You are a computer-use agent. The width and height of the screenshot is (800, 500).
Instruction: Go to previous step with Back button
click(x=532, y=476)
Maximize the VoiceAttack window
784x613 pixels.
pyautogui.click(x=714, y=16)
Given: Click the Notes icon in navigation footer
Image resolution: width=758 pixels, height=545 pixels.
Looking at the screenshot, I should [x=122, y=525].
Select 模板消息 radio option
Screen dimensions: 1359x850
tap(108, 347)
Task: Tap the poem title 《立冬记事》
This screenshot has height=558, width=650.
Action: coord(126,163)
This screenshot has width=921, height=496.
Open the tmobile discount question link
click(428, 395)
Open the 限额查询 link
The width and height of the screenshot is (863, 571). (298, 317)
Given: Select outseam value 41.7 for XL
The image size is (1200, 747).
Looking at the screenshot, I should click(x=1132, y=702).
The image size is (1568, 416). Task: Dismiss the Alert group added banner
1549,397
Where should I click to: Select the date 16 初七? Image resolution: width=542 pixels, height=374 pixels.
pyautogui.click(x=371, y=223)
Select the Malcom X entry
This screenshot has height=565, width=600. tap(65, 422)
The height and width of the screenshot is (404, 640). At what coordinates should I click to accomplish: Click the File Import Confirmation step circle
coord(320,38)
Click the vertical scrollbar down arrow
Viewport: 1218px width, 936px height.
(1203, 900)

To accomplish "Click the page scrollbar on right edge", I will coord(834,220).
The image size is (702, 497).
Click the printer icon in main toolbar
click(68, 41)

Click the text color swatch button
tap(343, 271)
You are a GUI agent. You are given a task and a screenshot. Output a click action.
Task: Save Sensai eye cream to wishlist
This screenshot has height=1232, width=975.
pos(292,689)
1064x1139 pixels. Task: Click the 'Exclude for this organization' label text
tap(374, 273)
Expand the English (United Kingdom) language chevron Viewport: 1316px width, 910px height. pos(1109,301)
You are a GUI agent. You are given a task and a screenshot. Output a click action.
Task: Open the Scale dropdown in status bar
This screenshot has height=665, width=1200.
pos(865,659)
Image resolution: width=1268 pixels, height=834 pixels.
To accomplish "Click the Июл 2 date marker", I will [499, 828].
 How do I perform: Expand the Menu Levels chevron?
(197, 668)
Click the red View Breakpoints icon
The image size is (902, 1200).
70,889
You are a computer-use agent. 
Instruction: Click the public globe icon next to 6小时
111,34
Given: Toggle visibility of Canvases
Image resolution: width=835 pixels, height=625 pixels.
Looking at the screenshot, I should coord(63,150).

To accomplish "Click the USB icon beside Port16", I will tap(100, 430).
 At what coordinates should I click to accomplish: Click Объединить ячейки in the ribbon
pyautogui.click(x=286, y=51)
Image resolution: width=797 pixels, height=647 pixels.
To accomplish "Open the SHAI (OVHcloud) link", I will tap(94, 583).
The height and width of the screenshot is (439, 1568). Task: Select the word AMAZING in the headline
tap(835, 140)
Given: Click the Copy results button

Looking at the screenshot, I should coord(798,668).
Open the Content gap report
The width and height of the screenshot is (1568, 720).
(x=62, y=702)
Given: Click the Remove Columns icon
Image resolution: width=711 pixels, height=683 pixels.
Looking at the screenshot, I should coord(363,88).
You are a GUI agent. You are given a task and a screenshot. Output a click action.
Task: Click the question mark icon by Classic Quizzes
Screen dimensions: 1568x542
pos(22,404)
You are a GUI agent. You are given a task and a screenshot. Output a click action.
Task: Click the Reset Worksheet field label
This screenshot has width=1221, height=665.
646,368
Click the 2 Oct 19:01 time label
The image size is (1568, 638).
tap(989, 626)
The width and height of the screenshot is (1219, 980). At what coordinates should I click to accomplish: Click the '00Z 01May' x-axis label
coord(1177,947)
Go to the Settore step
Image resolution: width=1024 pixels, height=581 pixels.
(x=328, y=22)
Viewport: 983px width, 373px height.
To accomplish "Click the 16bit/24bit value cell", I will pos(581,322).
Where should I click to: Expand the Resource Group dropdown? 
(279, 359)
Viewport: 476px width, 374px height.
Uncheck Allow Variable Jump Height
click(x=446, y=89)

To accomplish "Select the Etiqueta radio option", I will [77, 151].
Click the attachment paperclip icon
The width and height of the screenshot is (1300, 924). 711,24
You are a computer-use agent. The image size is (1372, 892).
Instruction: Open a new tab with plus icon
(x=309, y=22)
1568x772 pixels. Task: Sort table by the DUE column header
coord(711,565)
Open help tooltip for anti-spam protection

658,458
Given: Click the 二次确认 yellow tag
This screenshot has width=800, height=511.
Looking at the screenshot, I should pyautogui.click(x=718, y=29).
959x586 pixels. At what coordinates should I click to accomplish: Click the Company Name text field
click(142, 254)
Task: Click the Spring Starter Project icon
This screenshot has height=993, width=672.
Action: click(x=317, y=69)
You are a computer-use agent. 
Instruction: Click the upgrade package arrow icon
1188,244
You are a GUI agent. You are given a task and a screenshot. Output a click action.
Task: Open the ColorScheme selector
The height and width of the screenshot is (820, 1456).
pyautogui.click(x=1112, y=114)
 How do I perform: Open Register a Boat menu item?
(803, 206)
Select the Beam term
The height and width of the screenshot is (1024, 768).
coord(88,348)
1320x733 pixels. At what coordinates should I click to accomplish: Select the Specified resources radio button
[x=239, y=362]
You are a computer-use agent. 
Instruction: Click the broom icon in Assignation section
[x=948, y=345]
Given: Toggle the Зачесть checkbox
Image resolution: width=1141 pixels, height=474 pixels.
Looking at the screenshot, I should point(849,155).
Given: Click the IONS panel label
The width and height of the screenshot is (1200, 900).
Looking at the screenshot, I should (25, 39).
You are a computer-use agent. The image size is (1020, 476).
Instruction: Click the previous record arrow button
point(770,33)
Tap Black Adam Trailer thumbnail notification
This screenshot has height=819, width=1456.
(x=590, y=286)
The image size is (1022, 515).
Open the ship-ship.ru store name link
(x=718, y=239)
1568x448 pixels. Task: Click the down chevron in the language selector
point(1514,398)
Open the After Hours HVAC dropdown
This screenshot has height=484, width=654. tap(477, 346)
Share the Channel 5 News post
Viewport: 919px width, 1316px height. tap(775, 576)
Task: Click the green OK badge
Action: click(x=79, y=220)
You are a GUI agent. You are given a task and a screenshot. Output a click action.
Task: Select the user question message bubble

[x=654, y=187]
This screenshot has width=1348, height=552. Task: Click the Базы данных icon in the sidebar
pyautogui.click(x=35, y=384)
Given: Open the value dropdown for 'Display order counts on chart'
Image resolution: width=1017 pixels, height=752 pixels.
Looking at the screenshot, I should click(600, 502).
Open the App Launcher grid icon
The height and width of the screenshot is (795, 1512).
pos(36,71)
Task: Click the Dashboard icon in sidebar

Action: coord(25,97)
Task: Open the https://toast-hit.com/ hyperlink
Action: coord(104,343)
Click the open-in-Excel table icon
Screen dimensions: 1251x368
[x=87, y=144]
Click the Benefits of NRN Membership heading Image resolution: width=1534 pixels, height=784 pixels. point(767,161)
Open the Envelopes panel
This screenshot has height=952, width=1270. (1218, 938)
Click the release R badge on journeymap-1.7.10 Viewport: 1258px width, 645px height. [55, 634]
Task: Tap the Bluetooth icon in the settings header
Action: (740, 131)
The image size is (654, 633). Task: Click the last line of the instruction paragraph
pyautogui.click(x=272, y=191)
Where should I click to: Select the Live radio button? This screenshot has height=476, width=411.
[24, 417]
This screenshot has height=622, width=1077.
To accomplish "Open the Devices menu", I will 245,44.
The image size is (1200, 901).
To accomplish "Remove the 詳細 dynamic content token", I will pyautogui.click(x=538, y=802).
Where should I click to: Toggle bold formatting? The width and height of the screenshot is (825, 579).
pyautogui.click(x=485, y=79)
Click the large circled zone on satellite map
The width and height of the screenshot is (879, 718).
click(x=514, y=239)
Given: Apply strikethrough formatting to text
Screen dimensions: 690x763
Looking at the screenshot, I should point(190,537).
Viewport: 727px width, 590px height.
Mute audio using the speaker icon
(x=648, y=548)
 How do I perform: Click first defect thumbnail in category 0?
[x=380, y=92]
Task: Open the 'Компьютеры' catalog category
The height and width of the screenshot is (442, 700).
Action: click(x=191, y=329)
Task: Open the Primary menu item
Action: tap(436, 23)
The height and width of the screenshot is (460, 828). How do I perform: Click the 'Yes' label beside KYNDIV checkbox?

::::

→ Exercise objective
Repeat the lines from the one containing "Image resolution: width=1268" through the one containing "Looking at the screenshot, I should coord(363,88).", switching "Copy results" to "Export results" and leaving everything else unchanged.

→ The solution
Image resolution: width=1268 pixels, height=834 pixels.
To accomplish "Click the Июл 2 date marker", I will [499, 828].
 How do I perform: Expand the Menu Levels chevron?
(197, 668)
Click the red View Breakpoints icon
The image size is (902, 1200).
70,889
You are a computer-use agent. 
Instruction: Click the public globe icon next to 6小时
111,34
Given: Toggle visibility of Canvases
Image resolution: width=835 pixels, height=625 pixels.
Looking at the screenshot, I should coord(63,150).

To accomplish "Click the USB icon beside Port16", I will tap(100, 430).
 At what coordinates should I click to accomplish: Click Объединить ячейки in the ribbon
pyautogui.click(x=286, y=51)
Image resolution: width=797 pixels, height=647 pixels.
To accomplish "Open the SHAI (OVHcloud) link", I will tap(94, 583).
The height and width of the screenshot is (439, 1568). Task: Select the word AMAZING in the headline
tap(835, 140)
Given: Click the Export results button

Looking at the screenshot, I should coord(798,668).
Open the Content gap report
The width and height of the screenshot is (1568, 720).
(x=62, y=702)
Given: Click the Remove Columns icon
Image resolution: width=711 pixels, height=683 pixels.
Looking at the screenshot, I should coord(363,88).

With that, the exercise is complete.